- _Action item_: The string "will" may appear on lines of the entries below; report how many such lines there are, and only that.

---------- Provided data

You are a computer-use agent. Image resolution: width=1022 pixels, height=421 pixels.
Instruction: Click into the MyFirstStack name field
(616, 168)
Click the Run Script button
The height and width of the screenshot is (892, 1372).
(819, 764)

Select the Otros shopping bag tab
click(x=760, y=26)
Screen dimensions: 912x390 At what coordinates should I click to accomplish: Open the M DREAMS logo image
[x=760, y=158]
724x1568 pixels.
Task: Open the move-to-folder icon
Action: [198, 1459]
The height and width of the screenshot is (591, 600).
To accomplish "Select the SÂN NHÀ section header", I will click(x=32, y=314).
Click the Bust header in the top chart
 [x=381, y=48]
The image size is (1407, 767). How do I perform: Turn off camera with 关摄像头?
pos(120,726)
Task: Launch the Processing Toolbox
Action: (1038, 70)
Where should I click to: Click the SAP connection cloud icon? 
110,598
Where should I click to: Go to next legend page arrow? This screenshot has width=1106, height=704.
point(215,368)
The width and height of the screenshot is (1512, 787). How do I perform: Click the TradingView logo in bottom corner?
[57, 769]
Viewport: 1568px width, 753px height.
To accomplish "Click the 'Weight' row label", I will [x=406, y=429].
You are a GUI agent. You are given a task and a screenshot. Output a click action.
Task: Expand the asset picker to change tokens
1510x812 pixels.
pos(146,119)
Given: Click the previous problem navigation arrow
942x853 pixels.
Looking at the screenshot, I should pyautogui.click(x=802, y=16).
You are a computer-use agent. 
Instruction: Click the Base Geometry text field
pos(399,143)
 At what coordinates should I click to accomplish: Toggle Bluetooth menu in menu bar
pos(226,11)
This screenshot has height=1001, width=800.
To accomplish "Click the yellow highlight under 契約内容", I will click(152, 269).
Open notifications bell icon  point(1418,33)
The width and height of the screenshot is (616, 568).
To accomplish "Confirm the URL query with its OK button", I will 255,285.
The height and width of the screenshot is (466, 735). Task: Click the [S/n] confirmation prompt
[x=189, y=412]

--------------------

- _Reply_: 4